In November 2022, the Company entered into an Administrative Consent Order under the Safe Drinking Water Act ("SDWA") that requires the Company to continue to sample and survey private and public drinking water wells within the vicinity of the Cordova facility, provide treatment of private water wells within a three-mile radius of the Cordova facility, and to provide alternate treatment/supply for the Camanche, Iowa public drinking water system. The Company continues to work with EPA and the City of Camanche as it implements the SDWA Administrative Consent Order.

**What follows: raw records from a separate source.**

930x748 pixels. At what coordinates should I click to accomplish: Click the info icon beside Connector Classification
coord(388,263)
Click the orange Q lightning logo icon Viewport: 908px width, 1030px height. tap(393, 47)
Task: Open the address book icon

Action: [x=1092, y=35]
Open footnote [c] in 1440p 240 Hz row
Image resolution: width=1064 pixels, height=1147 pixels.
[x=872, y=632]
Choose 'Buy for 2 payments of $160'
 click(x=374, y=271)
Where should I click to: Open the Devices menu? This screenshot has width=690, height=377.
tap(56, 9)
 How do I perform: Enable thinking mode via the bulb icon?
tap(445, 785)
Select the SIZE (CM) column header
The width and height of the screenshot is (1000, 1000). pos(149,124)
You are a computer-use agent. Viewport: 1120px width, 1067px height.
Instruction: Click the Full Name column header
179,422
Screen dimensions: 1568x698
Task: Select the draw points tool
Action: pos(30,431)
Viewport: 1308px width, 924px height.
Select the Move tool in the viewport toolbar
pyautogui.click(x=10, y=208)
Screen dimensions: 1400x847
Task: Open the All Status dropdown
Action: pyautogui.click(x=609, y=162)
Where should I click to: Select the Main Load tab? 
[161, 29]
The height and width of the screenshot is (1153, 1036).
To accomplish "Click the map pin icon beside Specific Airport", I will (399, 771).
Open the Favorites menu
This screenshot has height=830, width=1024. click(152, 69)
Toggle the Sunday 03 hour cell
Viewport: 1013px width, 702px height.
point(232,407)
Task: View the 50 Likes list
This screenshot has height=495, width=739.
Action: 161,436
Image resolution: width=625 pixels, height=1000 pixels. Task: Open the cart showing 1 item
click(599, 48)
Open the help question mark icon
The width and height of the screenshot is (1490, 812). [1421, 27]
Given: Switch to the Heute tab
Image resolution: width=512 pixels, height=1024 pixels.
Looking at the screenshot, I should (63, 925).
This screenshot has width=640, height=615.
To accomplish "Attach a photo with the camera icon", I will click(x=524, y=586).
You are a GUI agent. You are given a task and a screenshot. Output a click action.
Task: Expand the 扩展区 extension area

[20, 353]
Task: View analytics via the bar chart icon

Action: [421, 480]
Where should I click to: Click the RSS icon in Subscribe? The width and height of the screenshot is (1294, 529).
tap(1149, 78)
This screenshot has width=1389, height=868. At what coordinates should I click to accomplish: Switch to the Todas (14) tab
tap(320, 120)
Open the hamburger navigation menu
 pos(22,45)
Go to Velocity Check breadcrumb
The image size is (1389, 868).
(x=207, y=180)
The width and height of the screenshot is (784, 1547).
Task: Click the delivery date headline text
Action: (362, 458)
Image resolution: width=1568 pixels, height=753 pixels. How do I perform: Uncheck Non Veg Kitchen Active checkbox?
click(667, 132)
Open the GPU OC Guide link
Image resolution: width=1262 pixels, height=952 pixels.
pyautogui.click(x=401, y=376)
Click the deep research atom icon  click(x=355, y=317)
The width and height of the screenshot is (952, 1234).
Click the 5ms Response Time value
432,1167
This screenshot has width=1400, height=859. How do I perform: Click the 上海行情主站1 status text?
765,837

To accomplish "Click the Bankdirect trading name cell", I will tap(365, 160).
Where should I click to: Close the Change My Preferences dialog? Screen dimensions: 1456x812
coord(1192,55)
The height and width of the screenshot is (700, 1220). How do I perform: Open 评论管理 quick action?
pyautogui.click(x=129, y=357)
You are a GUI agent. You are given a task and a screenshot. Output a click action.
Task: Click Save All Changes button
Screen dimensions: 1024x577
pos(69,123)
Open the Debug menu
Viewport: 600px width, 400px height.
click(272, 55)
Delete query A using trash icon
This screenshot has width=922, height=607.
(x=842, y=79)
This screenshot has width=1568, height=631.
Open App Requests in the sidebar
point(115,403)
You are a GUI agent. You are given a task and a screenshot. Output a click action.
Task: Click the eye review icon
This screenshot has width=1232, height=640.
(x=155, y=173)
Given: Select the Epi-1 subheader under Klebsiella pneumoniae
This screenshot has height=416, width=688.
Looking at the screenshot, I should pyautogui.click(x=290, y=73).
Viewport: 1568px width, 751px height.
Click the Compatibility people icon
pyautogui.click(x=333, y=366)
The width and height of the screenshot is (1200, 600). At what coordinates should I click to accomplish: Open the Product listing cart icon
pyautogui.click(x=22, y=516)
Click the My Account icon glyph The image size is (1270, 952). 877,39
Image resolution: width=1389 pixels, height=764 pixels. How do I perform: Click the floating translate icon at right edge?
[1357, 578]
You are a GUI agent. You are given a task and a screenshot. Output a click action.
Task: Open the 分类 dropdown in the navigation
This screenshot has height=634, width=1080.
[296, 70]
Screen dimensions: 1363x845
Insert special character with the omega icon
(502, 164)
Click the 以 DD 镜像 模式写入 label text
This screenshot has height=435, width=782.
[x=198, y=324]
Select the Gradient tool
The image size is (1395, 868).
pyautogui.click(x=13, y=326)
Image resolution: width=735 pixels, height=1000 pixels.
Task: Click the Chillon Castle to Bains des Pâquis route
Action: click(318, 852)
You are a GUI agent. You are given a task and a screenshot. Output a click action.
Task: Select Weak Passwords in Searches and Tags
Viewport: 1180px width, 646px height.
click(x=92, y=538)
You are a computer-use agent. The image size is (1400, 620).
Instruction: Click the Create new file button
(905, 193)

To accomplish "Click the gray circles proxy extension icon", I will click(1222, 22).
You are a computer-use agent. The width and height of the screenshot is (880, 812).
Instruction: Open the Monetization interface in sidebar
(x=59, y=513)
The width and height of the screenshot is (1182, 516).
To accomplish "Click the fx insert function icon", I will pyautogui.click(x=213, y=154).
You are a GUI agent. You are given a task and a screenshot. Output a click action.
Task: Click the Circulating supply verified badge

In January 2025, the Company reached an agreement with the EPA on the terms of a consent order under RCRA, that requires the Company to delineate PFAS in soil and groundwater at the Cordova plant and a surrounding area that extends up to 1/2 mile from the plant site. The order also requires collecting a specified number of soil and groundwater samples at up to 80 locations in the area extending 5 miles from the plant.
Cottage Grove, Minnesota
The Company is authorized to discharge wastewater from its Cottage Grove plant pursuant to an NPDES permit issued by the Minnesota Pollution Control Agency (MPCA). As previously reported, the Company discovered it had not fully characterized its PFAS discharge in its NPDES permit for the Cottage Grove facility and, in March 2020, disclosed this matter to the EPA and MPCA. As noted above, 3M continues to engage with EPA and MPCA on potential civil claims related to these discharges. The Company submitted an application to add the additional PFAS to its NPDES permit. The Company is currently installing a new wastewater treatment system to address PFAS.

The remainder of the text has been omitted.